● **WHAT TO WORK ON**: Give back exactly the lines of the material below, starting with the line with "日本 (570, 335)" and going on through the line with "Norway (423, 247)".

START DATASET EXTRACT

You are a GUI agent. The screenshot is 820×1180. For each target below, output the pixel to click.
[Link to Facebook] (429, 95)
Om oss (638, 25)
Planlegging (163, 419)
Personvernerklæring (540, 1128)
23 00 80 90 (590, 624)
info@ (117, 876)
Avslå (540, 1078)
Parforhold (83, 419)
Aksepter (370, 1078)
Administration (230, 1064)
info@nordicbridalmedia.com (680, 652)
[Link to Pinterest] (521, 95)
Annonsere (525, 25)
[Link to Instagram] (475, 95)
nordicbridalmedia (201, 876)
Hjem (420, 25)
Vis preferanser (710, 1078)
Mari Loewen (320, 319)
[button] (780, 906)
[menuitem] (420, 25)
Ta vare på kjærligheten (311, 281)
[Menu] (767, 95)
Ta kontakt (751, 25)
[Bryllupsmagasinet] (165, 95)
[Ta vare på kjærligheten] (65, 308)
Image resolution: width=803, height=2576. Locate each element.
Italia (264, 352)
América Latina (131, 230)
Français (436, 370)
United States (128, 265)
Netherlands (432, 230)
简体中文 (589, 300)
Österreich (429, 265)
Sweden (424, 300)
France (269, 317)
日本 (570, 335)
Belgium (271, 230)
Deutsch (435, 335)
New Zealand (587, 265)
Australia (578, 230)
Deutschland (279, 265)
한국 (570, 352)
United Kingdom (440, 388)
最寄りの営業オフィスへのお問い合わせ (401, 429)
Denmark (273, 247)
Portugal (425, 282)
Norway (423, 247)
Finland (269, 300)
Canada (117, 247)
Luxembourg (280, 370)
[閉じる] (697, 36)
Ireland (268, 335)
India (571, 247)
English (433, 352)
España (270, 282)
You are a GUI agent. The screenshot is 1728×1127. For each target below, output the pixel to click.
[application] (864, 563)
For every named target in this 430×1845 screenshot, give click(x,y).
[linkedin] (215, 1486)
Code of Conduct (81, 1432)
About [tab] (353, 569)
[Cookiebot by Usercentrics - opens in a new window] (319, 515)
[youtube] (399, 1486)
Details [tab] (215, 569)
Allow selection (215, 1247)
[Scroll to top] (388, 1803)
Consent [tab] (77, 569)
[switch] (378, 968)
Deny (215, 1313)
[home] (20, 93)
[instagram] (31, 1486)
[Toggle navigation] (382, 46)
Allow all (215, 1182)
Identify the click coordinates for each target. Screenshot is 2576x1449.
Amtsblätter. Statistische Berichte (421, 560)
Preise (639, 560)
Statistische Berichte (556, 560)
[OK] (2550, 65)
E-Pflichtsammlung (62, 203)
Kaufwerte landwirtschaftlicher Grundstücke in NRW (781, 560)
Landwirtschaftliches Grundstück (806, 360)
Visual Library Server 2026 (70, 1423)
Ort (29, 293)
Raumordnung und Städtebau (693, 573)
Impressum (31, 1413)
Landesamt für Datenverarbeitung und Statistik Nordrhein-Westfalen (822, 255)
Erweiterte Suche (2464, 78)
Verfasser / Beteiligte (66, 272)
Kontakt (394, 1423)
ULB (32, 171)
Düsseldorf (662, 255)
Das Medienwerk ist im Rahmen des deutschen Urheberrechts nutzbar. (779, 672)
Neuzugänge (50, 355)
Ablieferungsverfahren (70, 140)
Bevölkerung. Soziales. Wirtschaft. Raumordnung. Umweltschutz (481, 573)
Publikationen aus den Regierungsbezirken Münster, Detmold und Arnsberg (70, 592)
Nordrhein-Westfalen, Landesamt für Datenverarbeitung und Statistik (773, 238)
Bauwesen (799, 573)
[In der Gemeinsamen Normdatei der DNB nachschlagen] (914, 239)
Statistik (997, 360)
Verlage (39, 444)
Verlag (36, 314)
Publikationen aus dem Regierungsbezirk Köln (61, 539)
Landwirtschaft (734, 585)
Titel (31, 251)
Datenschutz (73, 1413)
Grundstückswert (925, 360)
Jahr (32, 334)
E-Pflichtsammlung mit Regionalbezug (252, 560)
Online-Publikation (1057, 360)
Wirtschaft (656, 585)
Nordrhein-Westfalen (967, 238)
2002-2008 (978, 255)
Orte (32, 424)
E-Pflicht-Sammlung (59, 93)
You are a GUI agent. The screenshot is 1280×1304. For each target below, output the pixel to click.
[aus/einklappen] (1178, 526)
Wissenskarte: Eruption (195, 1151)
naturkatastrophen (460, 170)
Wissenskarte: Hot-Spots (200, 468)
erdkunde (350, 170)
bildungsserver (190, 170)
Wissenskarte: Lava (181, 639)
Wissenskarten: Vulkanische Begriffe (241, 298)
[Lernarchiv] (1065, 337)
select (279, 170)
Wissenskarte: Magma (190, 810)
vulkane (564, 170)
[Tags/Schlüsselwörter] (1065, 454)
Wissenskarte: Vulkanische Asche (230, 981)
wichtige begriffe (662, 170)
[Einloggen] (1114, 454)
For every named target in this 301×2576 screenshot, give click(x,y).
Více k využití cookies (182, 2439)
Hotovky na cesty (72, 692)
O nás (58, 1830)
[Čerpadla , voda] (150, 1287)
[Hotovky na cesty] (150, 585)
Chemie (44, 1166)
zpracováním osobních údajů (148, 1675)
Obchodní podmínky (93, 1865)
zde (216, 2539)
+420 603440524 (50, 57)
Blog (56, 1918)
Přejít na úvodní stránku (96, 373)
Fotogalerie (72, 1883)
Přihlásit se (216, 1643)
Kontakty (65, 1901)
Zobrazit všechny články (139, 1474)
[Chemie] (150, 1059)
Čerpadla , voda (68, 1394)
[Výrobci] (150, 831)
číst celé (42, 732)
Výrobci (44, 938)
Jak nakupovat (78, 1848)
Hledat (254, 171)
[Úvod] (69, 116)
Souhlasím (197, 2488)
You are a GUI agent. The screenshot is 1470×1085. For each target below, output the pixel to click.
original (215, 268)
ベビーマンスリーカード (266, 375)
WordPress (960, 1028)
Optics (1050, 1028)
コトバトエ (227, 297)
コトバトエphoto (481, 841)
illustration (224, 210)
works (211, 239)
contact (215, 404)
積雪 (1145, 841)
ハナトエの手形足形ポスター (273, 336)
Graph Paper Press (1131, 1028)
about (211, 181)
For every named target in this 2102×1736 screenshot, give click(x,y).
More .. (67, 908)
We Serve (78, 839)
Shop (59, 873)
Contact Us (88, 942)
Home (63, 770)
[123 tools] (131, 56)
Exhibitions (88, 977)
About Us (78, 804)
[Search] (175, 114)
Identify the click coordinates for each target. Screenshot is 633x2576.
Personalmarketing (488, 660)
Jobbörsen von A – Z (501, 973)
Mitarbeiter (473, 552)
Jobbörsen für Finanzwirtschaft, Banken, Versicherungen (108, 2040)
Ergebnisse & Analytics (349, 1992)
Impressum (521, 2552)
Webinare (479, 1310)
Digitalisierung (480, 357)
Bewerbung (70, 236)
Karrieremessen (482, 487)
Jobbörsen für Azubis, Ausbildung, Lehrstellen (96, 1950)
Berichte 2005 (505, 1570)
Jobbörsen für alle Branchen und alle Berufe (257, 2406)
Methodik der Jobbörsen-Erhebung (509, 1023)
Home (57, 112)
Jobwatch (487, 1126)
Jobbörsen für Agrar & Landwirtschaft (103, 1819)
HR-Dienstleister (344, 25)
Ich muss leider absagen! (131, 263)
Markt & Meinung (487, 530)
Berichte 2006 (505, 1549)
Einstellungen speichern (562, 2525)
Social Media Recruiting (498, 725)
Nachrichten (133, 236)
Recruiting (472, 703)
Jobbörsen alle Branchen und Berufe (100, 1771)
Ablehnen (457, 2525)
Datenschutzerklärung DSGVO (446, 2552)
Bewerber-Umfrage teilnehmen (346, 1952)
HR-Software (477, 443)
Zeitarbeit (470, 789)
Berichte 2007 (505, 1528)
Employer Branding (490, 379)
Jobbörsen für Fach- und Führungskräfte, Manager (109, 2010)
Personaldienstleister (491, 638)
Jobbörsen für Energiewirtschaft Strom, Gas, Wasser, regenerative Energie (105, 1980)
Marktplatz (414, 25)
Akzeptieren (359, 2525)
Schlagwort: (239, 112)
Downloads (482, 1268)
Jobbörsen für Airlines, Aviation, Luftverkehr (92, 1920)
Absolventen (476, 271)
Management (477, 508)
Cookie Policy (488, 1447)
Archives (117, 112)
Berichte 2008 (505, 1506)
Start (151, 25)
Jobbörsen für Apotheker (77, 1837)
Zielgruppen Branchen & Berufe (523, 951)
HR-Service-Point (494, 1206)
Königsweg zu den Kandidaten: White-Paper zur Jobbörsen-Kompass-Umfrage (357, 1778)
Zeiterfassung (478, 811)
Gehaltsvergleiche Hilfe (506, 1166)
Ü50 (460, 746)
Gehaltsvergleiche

END DATASET EXTRACT

● **SOLUTION FOR THIS TASK**:
日本 (570, 335)
Belgium (271, 230)
Deutsch (435, 335)
New Zealand (587, 265)
Australia (578, 230)
Deutschland (279, 265)
한국 (570, 352)
United Kingdom (440, 388)
最寄りの営業オフィスへのお問い合わせ (401, 429)
Denmark (273, 247)
Portugal (425, 282)
Norway (423, 247)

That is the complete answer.